NEW YORK (GenomeWeb) – The National Institutes of Health has awarded $17 million to fund 11 research groups seeking to develop 3-D human tissue chips that can be used to predict drug safety and effectiveness, NIH said today.
Led by the National Center for Advancing Translational Sciences, along with support from 15 NIH institutes and centers, the Tissue Chip for Drug Screening initiative aims to develop 3-D chip technologies that can be integrated into a system that mimics human body functions. Lined with living cells and features that replicate complex biological functions, the chips are being developed with the aim of serving as indicators of drug response that can lessen the cost and enhance the capabilities of toxicity and effectiveness studies. Around 80 percent of candidate drugs fail in human clinical trials because they are deemed unsafe or ineffective.
"The development of tissue chips is a remarkable marriage of biology and engineering, and has the potential to transform preclinical testing of candidate treatments, providing valuable tools for biomedical research," NIH Director Francis Collins said in a statement.
"NCATS aims to get more treatments to more patients more efficiently," added NCATS Director Christopher Austin. "That is exactly why we are supporting the development of human tissue chip technology, which could be revolutionary in providing a faster, more cost-effective way of predicting the failure or success of drugs prior to investing in human clinical trials."
The $17 million will fund the first year of these projects, and more funding may be awarded over the following two years if it is available, NIH said.
The Tissue Chip for Drug Screening initiative is a collaboration between NIH, the Defense Advanced Research Projects Agency, and the US Food and Drug Administration. NIH has pledged nearly $76 million to fund the five-year effort, which launched in 2012.
Over its first two years, researchers developed individual human tissue chips that demonstrated organ functionality, mimicked biological responses, and generated more accurate data than connectional cell and animal-based testing methods, NIH said. These chips represent the heart, liver, blood-brain barrier, blood vessels, kidney, gastrointestinal and nervous systems, adipose, and tumor models.
Individually, these chips may be used to study single tissue and organ responses. When they are integrated into "a human-like system" the chips will make it possible to measure drug effects in real-time, across various organs and tissues, according to NIH.

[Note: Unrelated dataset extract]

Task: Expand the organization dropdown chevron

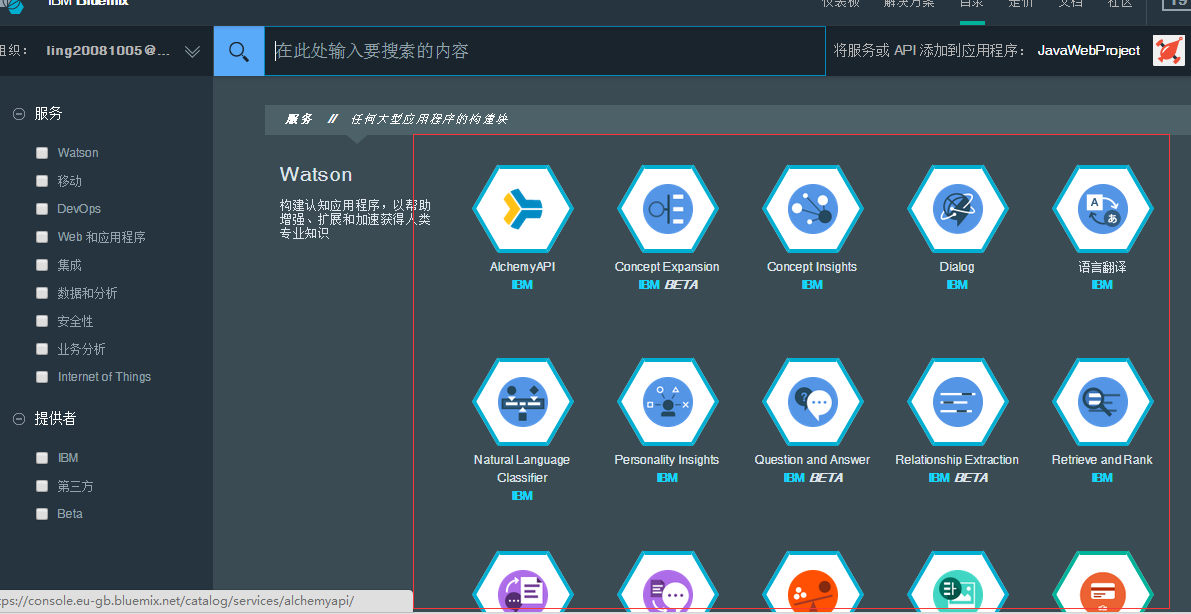Action: [x=193, y=52]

During the upcoming phase of the initiative, scientists will focus more effort on using induced pluripotent stem cells as renewable cell sources for their systems, and one goal of the program is to create a single iPSC line that can differentiate and mature into all major organ systems in the human body.
This round of awards will fund research at Columbia University Health Sciences to develop integrated heart-liver-vascular systems for drug testing; Duke University for circulatory system and integrated muscle-tissue for toxicity testing; Harvard University for a human cardio-pulmonary system chip; Massachusetts Institute of Technology for a human microphysical model of metastasis therapy; Morgridge Institute for Research at the University of Wisconsin–Madison for human-iPSC and embryonic stem cell-based models for predicting neural toxicity and teratogenicity; Northwestern University for ex vivo female productive tract integration in a 3-D microphysiologic system; the University of California, Berkeley for disease-specific integrated microphysiological human tissue models; the University of Pittsburgh for a 3-D biomimetic liver sinusoid construct for predicting physiology and toxicity; the University of Washington for a tissue-engineered human kidney microphysiological system; Vanderbilt University for a neurovascular unit-on-a-chip; and Washington University for an integrated in vitro model of perfused tumor and cardiac tissue.